:: Exercise task ::
Filter the items below down to every line that contains the word "Tempoh", matching its case exactly.

:: Extracted records ::
·····

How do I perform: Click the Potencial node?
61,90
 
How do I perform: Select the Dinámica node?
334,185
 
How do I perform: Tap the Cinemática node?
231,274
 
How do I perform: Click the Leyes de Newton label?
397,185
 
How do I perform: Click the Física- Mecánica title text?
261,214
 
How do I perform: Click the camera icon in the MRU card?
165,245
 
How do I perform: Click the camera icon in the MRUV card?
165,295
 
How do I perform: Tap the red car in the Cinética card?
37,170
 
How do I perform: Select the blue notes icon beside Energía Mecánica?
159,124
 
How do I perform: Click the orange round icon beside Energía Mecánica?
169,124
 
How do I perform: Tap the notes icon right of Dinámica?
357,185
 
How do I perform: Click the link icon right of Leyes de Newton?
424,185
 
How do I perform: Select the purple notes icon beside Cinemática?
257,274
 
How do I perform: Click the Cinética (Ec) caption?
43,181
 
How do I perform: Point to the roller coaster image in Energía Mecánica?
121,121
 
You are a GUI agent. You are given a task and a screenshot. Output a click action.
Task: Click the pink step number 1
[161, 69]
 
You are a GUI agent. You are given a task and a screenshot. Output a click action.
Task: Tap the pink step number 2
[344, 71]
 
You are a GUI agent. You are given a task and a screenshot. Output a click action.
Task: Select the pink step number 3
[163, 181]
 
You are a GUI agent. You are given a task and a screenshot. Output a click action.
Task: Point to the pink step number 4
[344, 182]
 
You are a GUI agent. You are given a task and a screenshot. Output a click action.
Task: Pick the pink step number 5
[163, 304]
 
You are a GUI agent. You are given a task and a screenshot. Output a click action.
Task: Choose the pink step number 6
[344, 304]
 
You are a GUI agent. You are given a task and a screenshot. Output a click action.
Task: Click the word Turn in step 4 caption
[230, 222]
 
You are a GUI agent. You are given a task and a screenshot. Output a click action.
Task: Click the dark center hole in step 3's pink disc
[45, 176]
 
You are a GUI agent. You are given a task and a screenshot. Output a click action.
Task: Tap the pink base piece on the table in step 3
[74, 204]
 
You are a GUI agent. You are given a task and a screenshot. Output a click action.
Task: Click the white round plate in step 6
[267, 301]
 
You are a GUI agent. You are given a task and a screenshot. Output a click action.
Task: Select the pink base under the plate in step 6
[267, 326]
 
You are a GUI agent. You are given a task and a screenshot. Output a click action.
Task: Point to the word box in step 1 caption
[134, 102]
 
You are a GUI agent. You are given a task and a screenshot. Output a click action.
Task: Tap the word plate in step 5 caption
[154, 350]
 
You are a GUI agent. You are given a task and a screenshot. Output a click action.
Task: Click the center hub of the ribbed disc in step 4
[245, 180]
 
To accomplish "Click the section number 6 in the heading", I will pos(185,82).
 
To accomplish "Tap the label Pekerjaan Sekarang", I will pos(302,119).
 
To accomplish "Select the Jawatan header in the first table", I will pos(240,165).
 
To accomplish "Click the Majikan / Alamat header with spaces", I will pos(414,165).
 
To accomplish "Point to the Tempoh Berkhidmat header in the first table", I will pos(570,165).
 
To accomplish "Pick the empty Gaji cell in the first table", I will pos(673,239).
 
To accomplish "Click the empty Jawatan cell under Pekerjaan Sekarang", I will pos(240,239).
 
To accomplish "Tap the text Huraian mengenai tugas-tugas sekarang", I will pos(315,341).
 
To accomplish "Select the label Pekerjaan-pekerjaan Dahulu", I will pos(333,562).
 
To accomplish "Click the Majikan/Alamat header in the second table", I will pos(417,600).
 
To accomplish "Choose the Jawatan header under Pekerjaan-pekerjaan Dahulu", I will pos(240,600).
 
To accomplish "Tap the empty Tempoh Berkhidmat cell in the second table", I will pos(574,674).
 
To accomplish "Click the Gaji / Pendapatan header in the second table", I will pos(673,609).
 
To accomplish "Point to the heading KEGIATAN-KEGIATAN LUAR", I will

·····

:: Correct response ::
To accomplish "Point to the Tempoh Berkhidmat header in the first table", I will pos(570,165).
To accomplish "Tap the empty Tempoh Berkhidmat cell in the second table", I will pos(574,674).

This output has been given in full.